This reviewer agrees with the editors' comments: “Taken together, the papers in this section mark the forward edge of research in automatic content-based image indexing and retrieval. We can expect this to be an active area for research and commercialization for the next decade.” (p.9)

It is important to note that none of these systems solves the image database problem in its entirety. One of the significant research questions that remains to be explored is that of mapping from the low–level features are recognized by image processing techniques to the high–level and conceptual features of interest to humans. This question is not well addressed in any of the six papers, and the unspoken assumption seems to be that libraries do not have the resources to manually index the extensive digital image collections they are creating. It is noteworthy that two of the six federally–funded digital library research projects focus directly on image processing and retrieval systems. The contributions by Chang et al. and Forsyth et al.m represent research supported by the NSF/ARPA/NASA Digital Libraries Initiative Program.

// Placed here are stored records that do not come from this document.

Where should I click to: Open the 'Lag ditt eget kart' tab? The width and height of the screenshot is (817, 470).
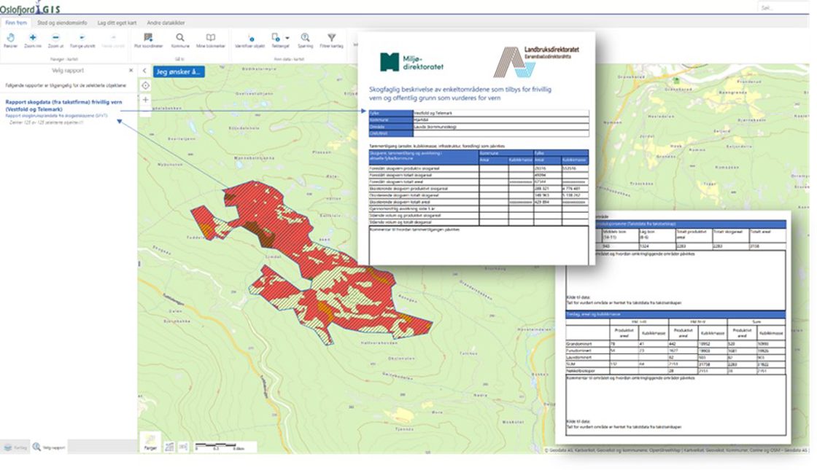[x=115, y=23]
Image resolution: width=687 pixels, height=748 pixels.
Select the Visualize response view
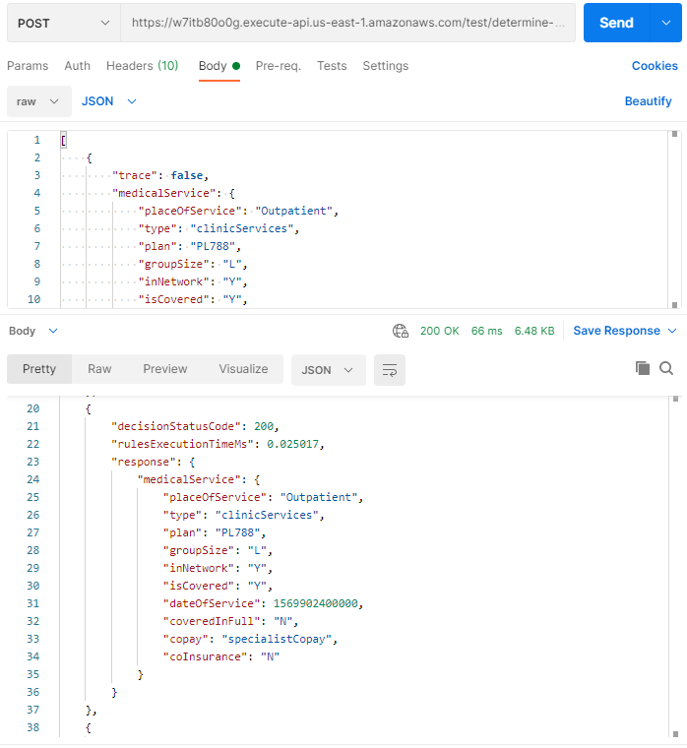coord(243,369)
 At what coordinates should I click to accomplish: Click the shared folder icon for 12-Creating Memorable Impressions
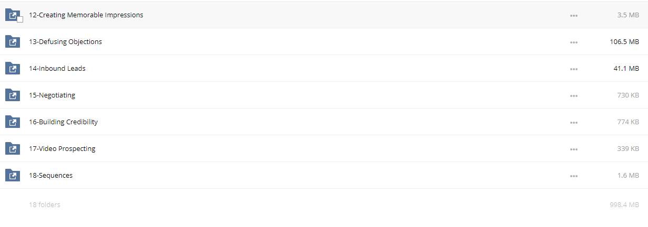[x=13, y=15]
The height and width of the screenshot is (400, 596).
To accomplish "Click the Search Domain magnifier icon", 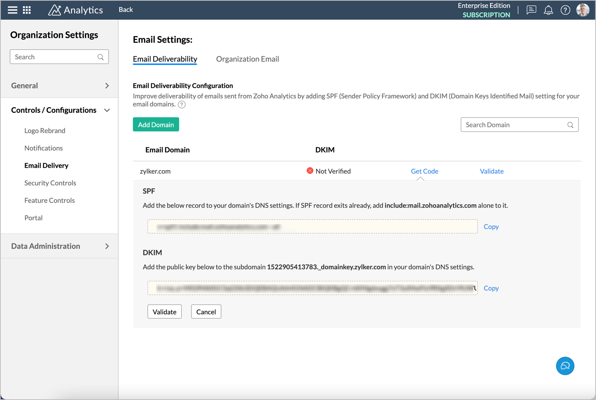I will 570,125.
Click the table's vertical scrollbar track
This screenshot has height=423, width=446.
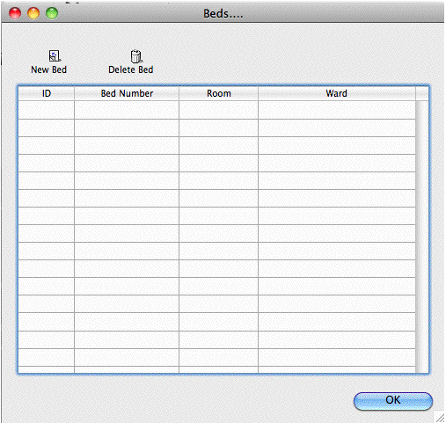click(421, 237)
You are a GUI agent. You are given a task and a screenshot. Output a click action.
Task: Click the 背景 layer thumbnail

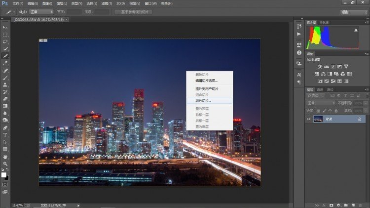(318, 119)
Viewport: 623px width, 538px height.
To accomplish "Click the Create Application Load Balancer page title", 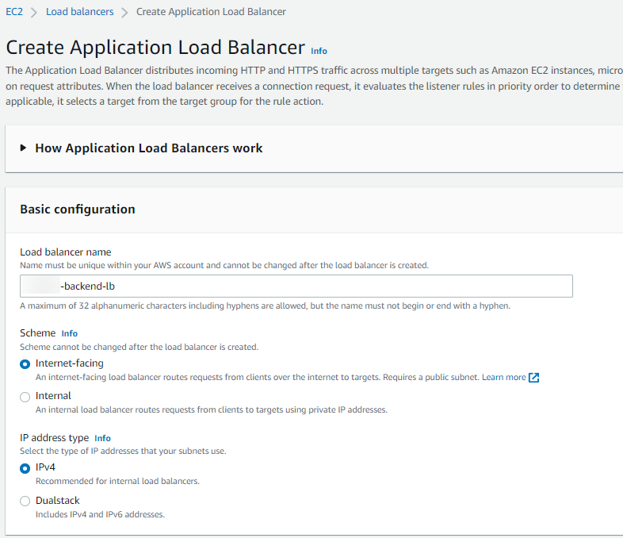I will [x=155, y=48].
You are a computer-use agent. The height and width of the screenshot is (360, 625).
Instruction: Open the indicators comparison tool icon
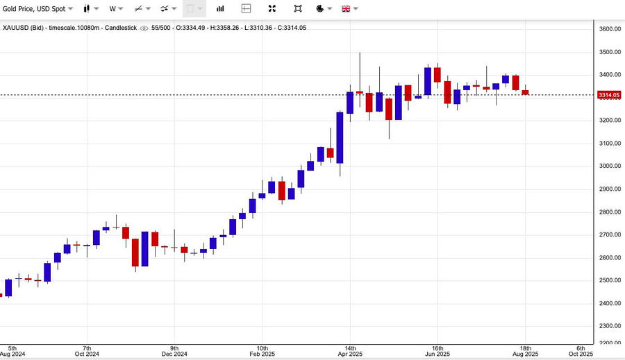coord(165,9)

The final section of this book contains two papers on preservation as it relates to digital media. In “Digital Imaging: Issues for Preservation and Access–, Meg Bellinger outlines the general issues for any preservation project, pointing out the fallacy of digital incorruptibility. Considering digitization projects as one aspect of a comprehensive preservation plan, Bellinger identifies these as some of the factors to consider: the quality of the digital image as a factor of resolution, authenticity, verification, bibliographical integrity, preserving and archiving digital media, and the obsolescence of equipment and standards. In “Preserving the Past: The Development of a Digital Historical Aerial Photography Archive”, Donald Luman discusses digitization and digital manipulation. He demonstrates the use of image processing to repair and enhance photography. How well digital representations of archival material can be merged with modern data is demonstrated by the merging of archival images with modern digital orthophotography to provide a three–dimensional view of the terrain of the past, which can then be compared with the current landscape.

Digital image access and retrieval represent the harnessing of multi–media information resources. This book brings together a balanced selection of articles to explore present issues in digital imaging access and retrieval. The timely theme of the book, the automatic and semi–automatic indexing models of images, is analogous to the natural language indexing of full text in the 1960s and 1970s. Understanding this central issue of the book is a necessary step in pushing us to the next stage of innovation, in order to provide conceptual indexing for humans. Consideration for the intellectual and logical indexing structure for image access and retrieval, and its eventual convergence with indexes of all types for retrieving and organizing any information, will indeed require new innovative exploration at the next level. The next level of indexing an individual image will be a daunting challenge, if a picture is worth a thousand words.



Gertrude S. Koh is Professor, Graduate School of Library and Information Science, Dominican University, River Forest, Illinois, U.S.A.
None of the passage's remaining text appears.